In the current study, burnout prevalence during the first COVID-19 surge was greater among psychiatry residents in this study (38%) compared to US otolaryngology residents (30%) [13]. In addition, study findings that burnout was stable from before to during COVID-19 support previous research illustrating burnout was steady over a given year and multiple years of resident training [14]. This study is the first to examine occupational burnout among US residents before and during a pandemic, uniquely capturing the early, acute effects of a public health disaster. The association observed between the burnout subscales and mental health reinforces the importance of continuing to identify and intervene on drivers of burnout in physician wellness interventions post-pandemic.

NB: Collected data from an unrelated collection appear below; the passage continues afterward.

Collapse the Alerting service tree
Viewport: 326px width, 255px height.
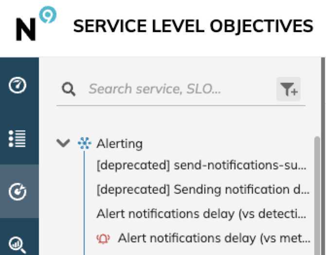point(63,143)
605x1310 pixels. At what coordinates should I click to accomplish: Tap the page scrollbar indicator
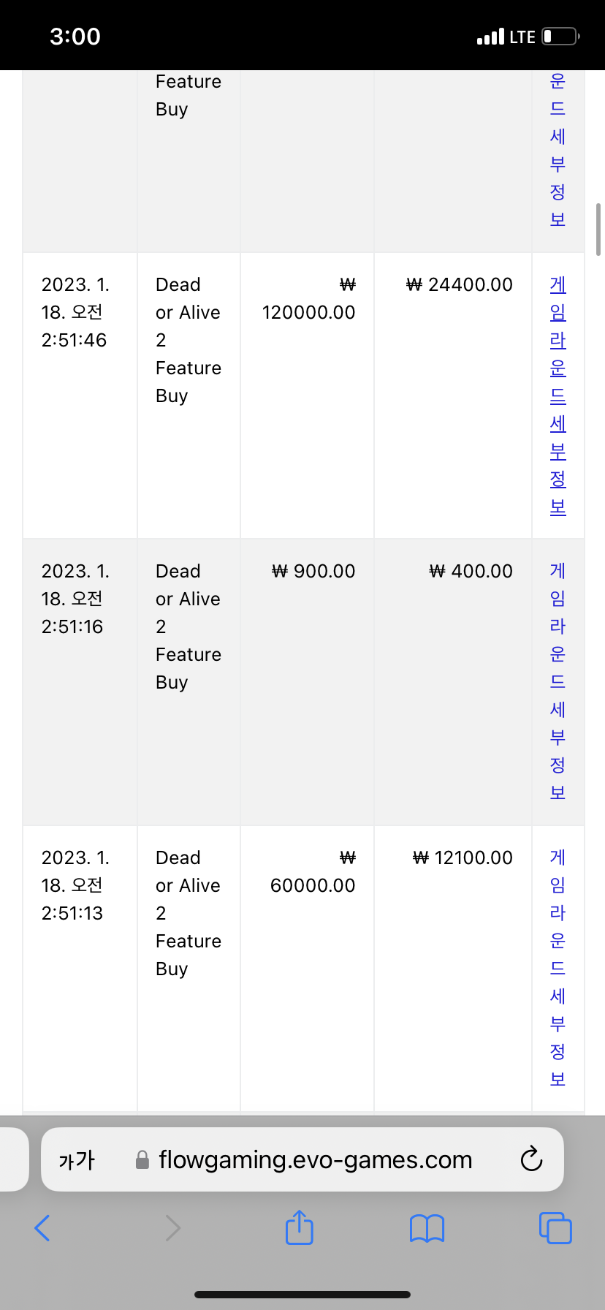[x=598, y=230]
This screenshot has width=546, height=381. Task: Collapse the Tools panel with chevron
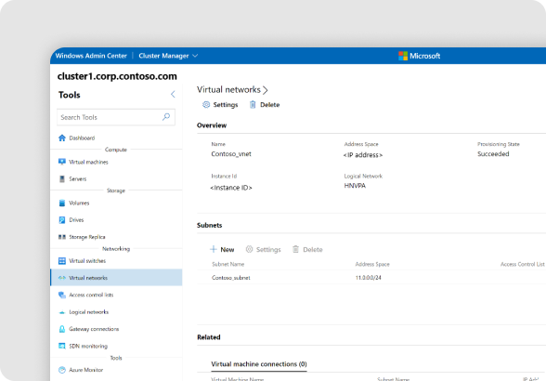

In resident engagement sessions, themes related to residents’ work conditions, COVID, and racism that emerged are consistent with other research describing the dual impact of two pandemics, racism and COVID, on healthcare workers [15, 16]. The sessions highlighted the importance of fostering meaningful dialog across residency classes and with departmental leadership, assessing moral distress and discrimination in future research, and anti-racism education for faculty and trainees. They also informed steps residency leadership took to address the issues raised in the engagement sessions. Residents received protected time for therapeutic discussions on processing events related to the pandemic, and program leaders addressed moral distress and work conditions during resident evaluations.

The study has several strengths and limitations. A study strength is its design which enabled examination of validated measures prior to and during the pandemic while accounting for correlated observations between subjects. Other study strengths were the high response rate and application of validated measures not previously examined among physicians during public health crises. Study limitations are that the findings are not generalizable since they are based on a single specialty, at a single institution, and in a single country. Specific measures were not collected to reduce survey burden and maintain resident anonymity [5]. Survey measures administered at time 2 possibly underestimated associations observed since they were not specific to the COVID-19 period alone. Finally, the study lacked a comparison group, not uncommon in disaster medicine studies.

Overall, the study findings on occupational and mental health risks among early career physicians before and during COVID-19’s first acceleration phase are exploratory and novel. The study supports an emerging theme in physician wellness research that there is an urgent need for initiatives to address early career physicians’ work and health following public health disasters while strengthening physician health at the community, institutional, and culture levels [17]. Physician wellness programs focused on early career physicians who were first responders as trainees during COVID-19 may be critical to retaining this cohort of physicians and mitigate projected shortages [1, 18]. Furthermore, interventions tailored by medical specialty and training level may be more effective such as initiatives targeting early career physicians in psychiatry given the field’s current landscape in the post-pandemic era with the rise in suicides nationally, high demand for mental health services, and growing shortage of psychiatrists [19, 20].